O evento de lançamento foi seguido de uma agenda no Ministério da Agricultura, Pecuária e Abastecimento (Mapa), em Brasília, onde foram abordados temas como a preocupação com infraestrutura, logística e desempenho das exportações brasileiras.

Expectativa

Plantio atrasa, mas produção deve ter novo recorde

Apesar do atraso no início do plantio verificado praticamente em todo o país, por conta da falta de chuvas, o potencial ainda é de safra cheia com área ampliada, avaliou o coordenador da Expedição Safra, Giovani Ferreira. Neste momento, o Brasil tem potencial para 80,98 milhões de toneladas de soja, com aumento de área e incremento em tecnologia. Essa projeção considera uma área de 27 milhões de hectares. Para o milho de verão, o potencial é de 36,69 milhões de toneladas, com 8,1 milhões de hectares em fase final de plantio.

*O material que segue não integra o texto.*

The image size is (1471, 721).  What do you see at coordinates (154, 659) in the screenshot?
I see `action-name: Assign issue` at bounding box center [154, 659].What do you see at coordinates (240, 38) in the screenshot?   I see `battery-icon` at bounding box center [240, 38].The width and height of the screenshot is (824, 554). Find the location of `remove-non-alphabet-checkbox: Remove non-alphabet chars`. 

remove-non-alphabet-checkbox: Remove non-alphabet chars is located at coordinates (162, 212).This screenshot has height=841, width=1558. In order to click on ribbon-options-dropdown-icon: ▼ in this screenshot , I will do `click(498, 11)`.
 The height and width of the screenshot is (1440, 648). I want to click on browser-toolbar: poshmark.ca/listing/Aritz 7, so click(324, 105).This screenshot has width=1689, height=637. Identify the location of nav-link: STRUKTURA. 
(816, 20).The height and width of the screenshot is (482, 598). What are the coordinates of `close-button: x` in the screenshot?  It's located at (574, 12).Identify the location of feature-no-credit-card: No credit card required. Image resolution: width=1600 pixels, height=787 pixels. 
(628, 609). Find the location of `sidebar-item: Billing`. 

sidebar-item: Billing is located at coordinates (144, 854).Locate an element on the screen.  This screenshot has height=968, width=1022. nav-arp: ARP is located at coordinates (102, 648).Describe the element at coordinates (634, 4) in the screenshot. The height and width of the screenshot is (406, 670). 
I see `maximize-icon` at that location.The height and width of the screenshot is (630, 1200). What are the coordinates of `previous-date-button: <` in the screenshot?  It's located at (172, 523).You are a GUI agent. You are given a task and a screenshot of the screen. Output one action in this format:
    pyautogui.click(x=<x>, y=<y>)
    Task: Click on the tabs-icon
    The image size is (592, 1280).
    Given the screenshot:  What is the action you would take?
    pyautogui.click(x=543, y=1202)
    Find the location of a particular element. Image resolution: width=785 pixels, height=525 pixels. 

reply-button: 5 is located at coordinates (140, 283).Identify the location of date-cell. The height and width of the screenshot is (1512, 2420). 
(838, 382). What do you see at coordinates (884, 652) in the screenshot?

As equipes da Expedição já percorreram o Sul do país, Mato Grosso e Mato Grosso do Sul. Os números devem ser reajustados até a segunda fase do projeto, na colheita, a depender fundamentalmente das condições climáticas no Brasil. Durante a colheita, prevista para o início de 2013, o projeto faz uma nova rodada de viagens por 13 estados brasileiros e o Distrito Federal, além das regiões de grãos do Paraguai e da Argentina. O roteiro especial desta temporada será para a Índia, para uma avaliação do potencial de consumo do país asiático e de suas relações com o agronegócio brasileiro.

Grande parte da produção já tem mercados e contratos definidos. Esse aumento da safra deve ser enfrentado com alguns ajustes nos processos e nos segmentos da logística, disse o ministro da Agricultura Mendes Ribeiro Filho a uma das equipes da Expedição. Ele reconheceu, no entanto, que o setor de armazenagem está sujeito a uma pressão, mas acredita que haverá um escoamento mais ágil da soja, o que deve dar condições de estocagem de milho.

Quanto a projetos para aliviar os gargalos enfrentados pela produção brasileira, Mendes Ribeiro citou a ampliação da malha ferroviária, especificamente da Norte-Sul até os portos de Belém e Rio Grande do Sul, a de Integração do Centro-Oeste e Oeste e Leste, além das implantações dos portos de Belém (Pará) e em São Luís (Maranhão).

A partir dessas melhorias, será possível reduzir as distâncias percorridas em até 700 km e o custo logístico em porcentuais próximos dos 30%, possibilitando aumento da renda dos produtores e a competitividade dos produtos nos mercados internacionais, projeta o ministro.

Transporte caro

Os gargalos do transporte e o risco de encarecimento do frete na colheita deixam o agronegócio em alerta. Os preços médios do ano passado já eram considerados exorbitantes. Segundo levantamento da Faeg, para transportar 1 tonelada de soja até o porto mais próximo, em Santos (SP), o setor gasta de US$ 70 a US$ 80. São cerca de mil quilômetros de rodovias. Os produtores norte-americanos gastam US$ 18 para escoar o mesmo volume de grão em distâncias de mil quilômetros, pela ferrovia, compara Pedro Arantes, economista da instituição.

O presidente da Faeg, José Mário Schreiner , acredita numa evolução em médio prazo. O Brasil precisa de ao menos R$ 150 bilhões para as intervenções necessárias, que deverão vir do governo e da iniciativa privada, afirma.